Quindi Misgav ricorda la guerra di Gaza, meglio il genocidio di Gaza, che si era appena conclusa – per Israele non certo per i palestinesi, ancora afflitti da restrizioni criminali e dalle bombe – che Tel Aviv ha ripreso la spada in mano, stavolta contro l’Iran e il Libano.
“E di nuovo siamo nei rifugi”, prosegue Misgav. “E Trump chiede la grazia [per Netanyahu] e il capo di stato maggiore dell’IDF Eyal Zamir chiede ‘pazienza’ e gli ex generali Yaakov Amidror e Dedi Simchi dicono a nome di Netanyahu che non è un grande problema se restiamo nei rifugi fino a Pesach o fino al prossimo Purim. E miliardi di dollari vengono convogliati nell’esercito, agli ultra-ortodossi e ai coloni e presto finiremo per impantanarci nel fango libanese. Ho un nome per questa guerra: gli psicopatici ruggenti”.
Così Misgav dà voce a quanti, in Israele, iniziano a dar segni di cedimento per la follia nella quale sono stati trascinati con l’operazione “Leone ruggente” (definizione che ironicamente richiama la Lettera di Pietro in cui allerta che “il diavolo, come leone ruggente, va in giro cercando chi divorare”).
Di tale stanchezza riferisce un altro articolo di Haaretz, firmato da Yasmine Levy, in cui si riporta l’intervista di una cittadina di Tel Aviv, Hila Tov, al canale TV Kan 11. Così la Levy: “Per un breve istante, le parole ‘accordi diplomatici’ e ‘pace’ sono riecheggiate su uno schermo di quello che troppo spesso sembra il regno di Sparta. ‘Non si vive di spada’, ha detto la Tov. ‘È una invenzione folle di estremisti che propugnano senza sosta una vita di spada. Non è una realtà in cui si può, o si dovrebbe, vivere'”.

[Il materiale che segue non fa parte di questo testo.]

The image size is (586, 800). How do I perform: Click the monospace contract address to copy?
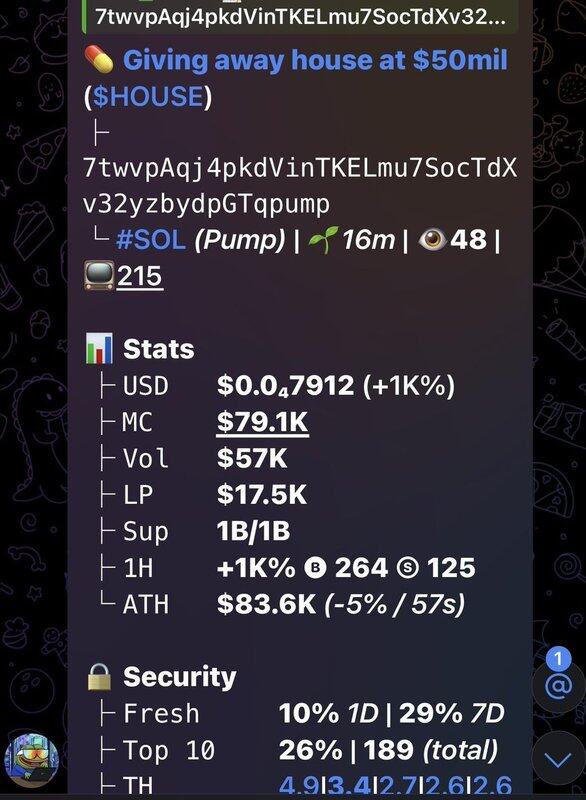pos(300,186)
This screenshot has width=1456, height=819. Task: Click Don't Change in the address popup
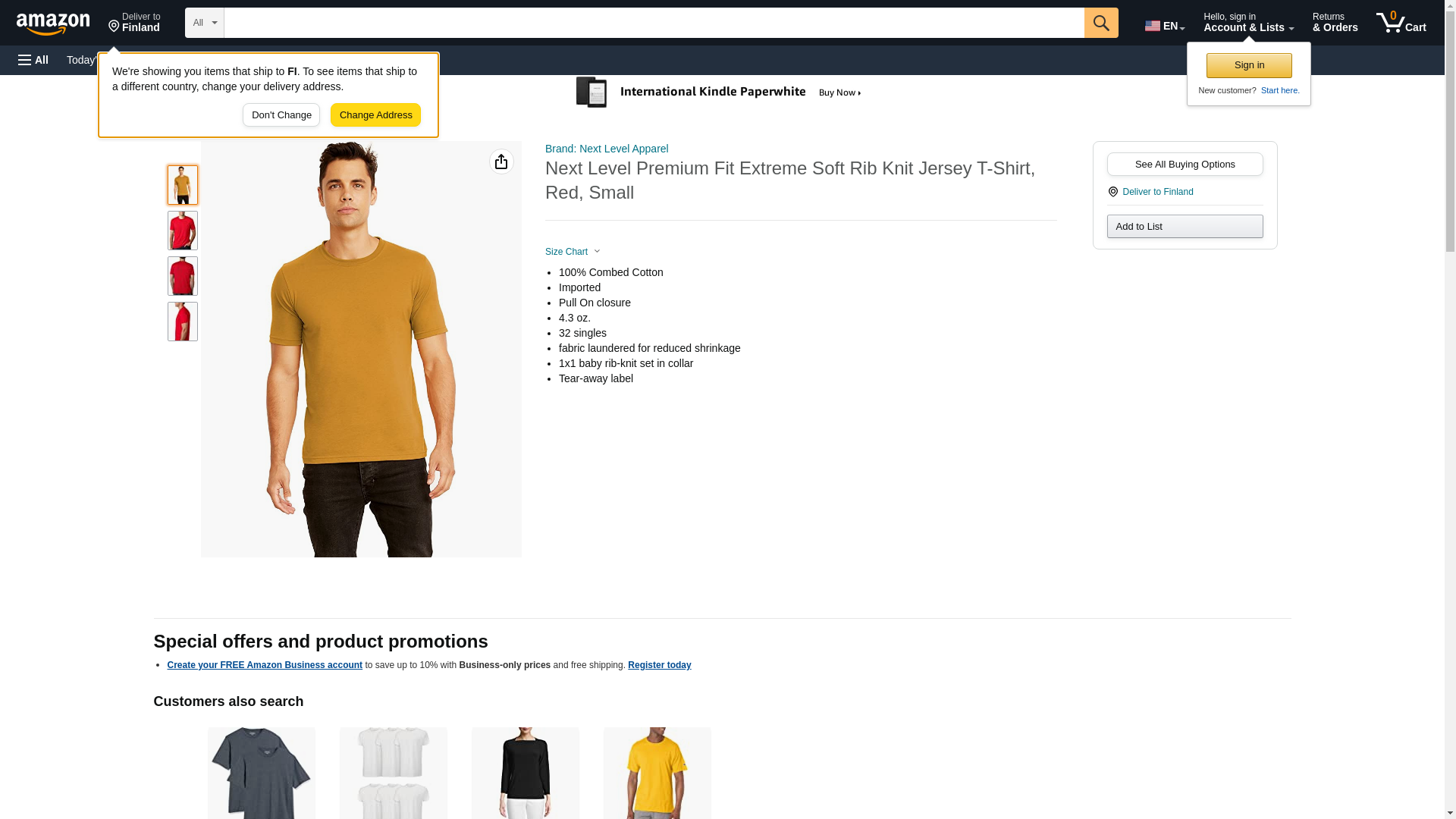point(281,115)
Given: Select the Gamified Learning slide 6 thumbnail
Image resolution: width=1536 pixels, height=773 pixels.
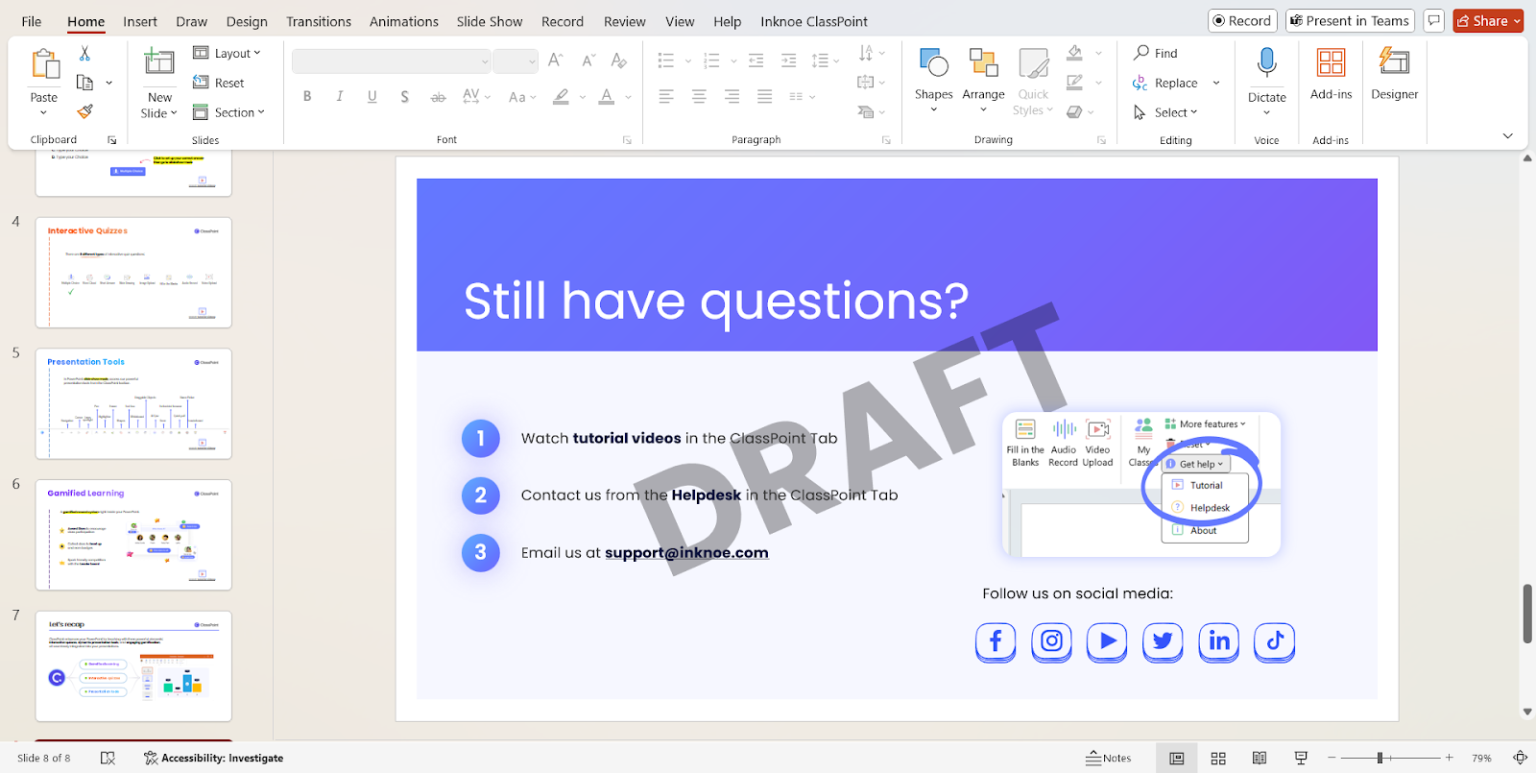Looking at the screenshot, I should pyautogui.click(x=133, y=535).
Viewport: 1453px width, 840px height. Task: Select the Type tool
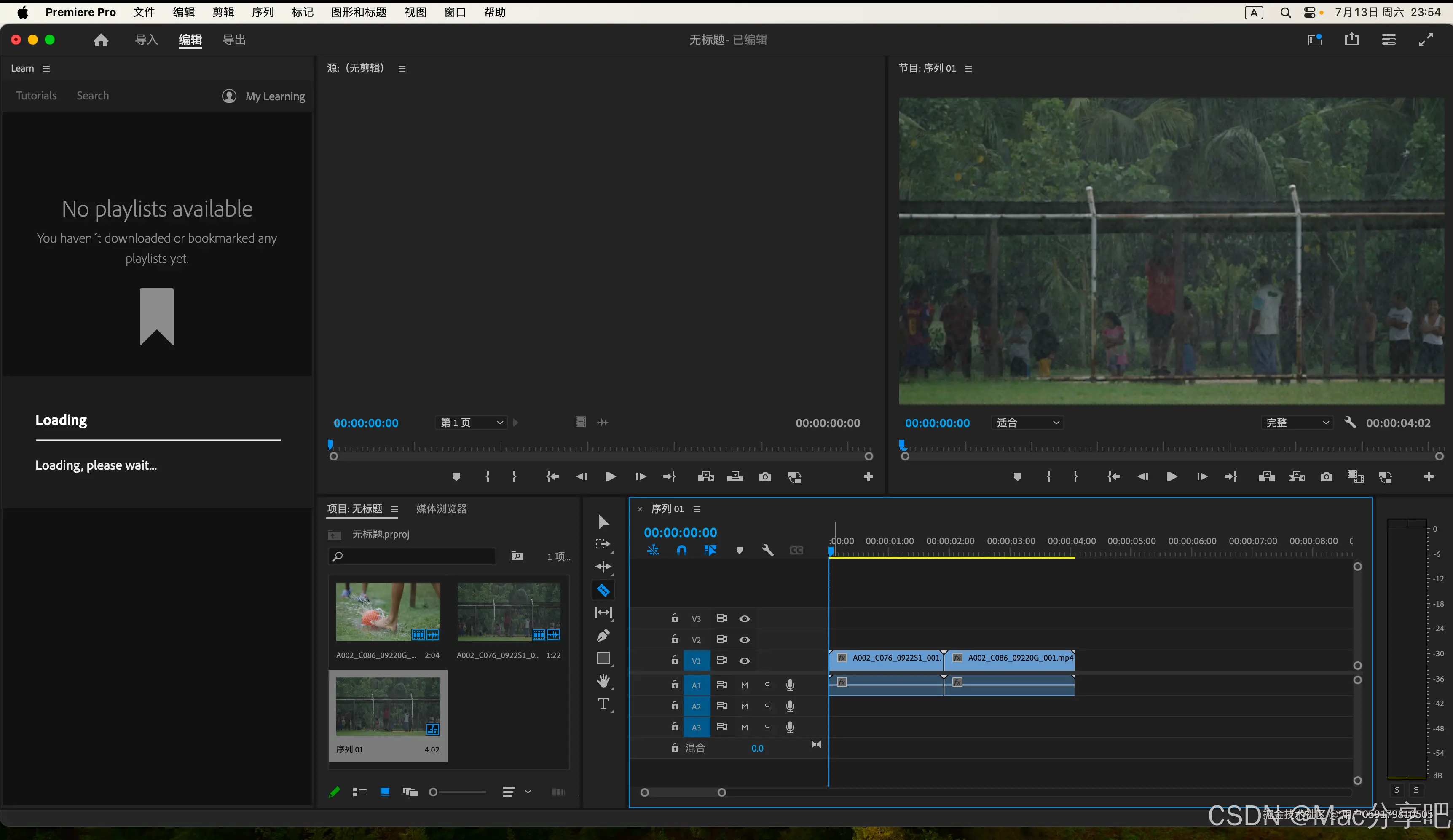(603, 704)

L’accenno a Sparta è puntuale. Richiama, infatti, quanto enfaticamente prospettato da Netanyahu lo scorso settembre, quando ha dichiarato che Israele è la nuova Sparta, anzi la “Super Sparta“. Un’identificazione alquanto scivolosa per un premier israeliano dal momento che la storia ricorda come Hitler nutrisse un’ammirazione smisurata per Sparta, tanto da farne un modello educativo per le “scuole d’élite del Terzo Reich”.
Lo rievoca uno studio della Cambridge University, che rammenta il testo su Sparta usato in tali scuole intitolato: “La lotta per la vita di una razza ariana superiore”. “Negli Istituti Educativi Nazionalpolitici (“NaPoLa”), i ragazzi venivano incoraggiati a identificarsi con i giovani spartani al fine di promuovere virtù cardinali come il coraggio incondizionato e la prontezza al sacrificio in guerra”.
Il premier di un Paese nato dagli orrori del nazismo dovrebbe essere forse più prudente nelle sue esternazioni e contrapporre la razionalita alla follia che ha infierito sul suo popolo. Purtroppo da tempo in Israele la prudenza ha lasciato il posto al ruggito e la razionalità alla psicosi bellica.